INPUT MATERIAL

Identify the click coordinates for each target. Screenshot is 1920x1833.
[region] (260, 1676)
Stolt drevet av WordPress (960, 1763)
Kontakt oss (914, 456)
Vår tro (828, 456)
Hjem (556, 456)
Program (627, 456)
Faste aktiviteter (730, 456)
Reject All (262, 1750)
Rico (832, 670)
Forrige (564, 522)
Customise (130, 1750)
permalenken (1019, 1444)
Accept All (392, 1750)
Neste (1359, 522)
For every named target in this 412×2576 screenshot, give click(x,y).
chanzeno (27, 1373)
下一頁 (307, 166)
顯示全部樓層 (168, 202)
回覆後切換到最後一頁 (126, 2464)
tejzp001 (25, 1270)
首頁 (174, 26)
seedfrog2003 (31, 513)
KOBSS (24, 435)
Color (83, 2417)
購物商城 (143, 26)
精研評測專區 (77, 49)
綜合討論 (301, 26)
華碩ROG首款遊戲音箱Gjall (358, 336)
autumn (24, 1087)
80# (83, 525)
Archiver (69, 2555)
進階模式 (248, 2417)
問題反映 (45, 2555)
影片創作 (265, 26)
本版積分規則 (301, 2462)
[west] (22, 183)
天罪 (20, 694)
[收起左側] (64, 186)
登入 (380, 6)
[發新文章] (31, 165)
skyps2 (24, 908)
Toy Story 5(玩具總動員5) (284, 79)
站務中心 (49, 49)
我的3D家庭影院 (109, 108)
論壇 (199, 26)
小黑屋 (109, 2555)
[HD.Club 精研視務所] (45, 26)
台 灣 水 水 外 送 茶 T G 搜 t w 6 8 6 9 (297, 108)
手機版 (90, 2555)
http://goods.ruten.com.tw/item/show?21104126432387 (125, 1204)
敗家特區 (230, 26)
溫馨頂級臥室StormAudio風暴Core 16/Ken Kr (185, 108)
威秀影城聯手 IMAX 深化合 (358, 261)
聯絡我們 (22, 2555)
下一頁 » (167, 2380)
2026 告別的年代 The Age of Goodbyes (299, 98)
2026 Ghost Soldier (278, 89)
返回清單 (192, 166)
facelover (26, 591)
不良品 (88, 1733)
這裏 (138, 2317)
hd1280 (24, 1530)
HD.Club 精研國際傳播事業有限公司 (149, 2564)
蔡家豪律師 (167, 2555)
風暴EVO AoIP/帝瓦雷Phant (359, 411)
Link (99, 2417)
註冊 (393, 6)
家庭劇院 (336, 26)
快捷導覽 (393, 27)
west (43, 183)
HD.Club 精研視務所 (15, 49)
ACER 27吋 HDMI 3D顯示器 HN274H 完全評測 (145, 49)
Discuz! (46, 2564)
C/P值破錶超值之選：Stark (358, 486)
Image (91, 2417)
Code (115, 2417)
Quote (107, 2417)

THE TASK
Output the lines of the records above exactly as they appear, from the line containing "Hjem (556, 456)" through the line containing "hd1280 (24, 1530)".

REPLY TO THE EXERCISE
Hjem (556, 456)
Program (627, 456)
Faste aktiviteter (730, 456)
Reject All (262, 1750)
Rico (832, 670)
Forrige (564, 522)
Customise (130, 1750)
permalenken (1019, 1444)
Accept All (392, 1750)
Neste (1359, 522)
For every named target in this 412×2576 screenshot, give click(x,y).
chanzeno (27, 1373)
下一頁 (307, 166)
顯示全部樓層 (168, 202)
回覆後切換到最後一頁 (126, 2464)
tejzp001 (25, 1270)
首頁 (174, 26)
seedfrog2003 (31, 513)
KOBSS (24, 435)
Color (83, 2417)
購物商城 (143, 26)
精研評測專區 (77, 49)
綜合討論 (301, 26)
華碩ROG首款遊戲音箱Gjall (358, 336)
autumn (24, 1087)
80# (83, 525)
Archiver (69, 2555)
進階模式 (248, 2417)
問題反映 (45, 2555)
影片創作 (265, 26)
本版積分規則 (301, 2462)
[west] (22, 183)
天罪 (20, 694)
[收起左側] (64, 186)
登入 (380, 6)
[發新文章] (31, 165)
skyps2 (24, 908)
Toy Story 5(玩具總動員5) (284, 79)
站務中心 (49, 49)
我的3D家庭影院 (109, 108)
論壇 (199, 26)
小黑屋 (109, 2555)
[HD.Club 精研視務所] (45, 26)
台 灣 水 水 外 送 茶 T G 搜 t w 6 8 6 9 (297, 108)
手機版 (90, 2555)
http://goods.ruten.com.tw/item/show?21104126432387 (125, 1204)
敗家特區 (230, 26)
溫馨頂級臥室StormAudio風暴Core 16/Ken Kr (185, 108)
威秀影城聯手 IMAX 深化合 (358, 261)
聯絡我們 (22, 2555)
下一頁 » (167, 2380)
2026 告別的年代 The Age of Goodbyes (299, 98)
2026 Ghost Soldier (278, 89)
返回清單 (192, 166)
facelover (26, 591)
不良品 (88, 1733)
這裏 (138, 2317)
hd1280 (24, 1530)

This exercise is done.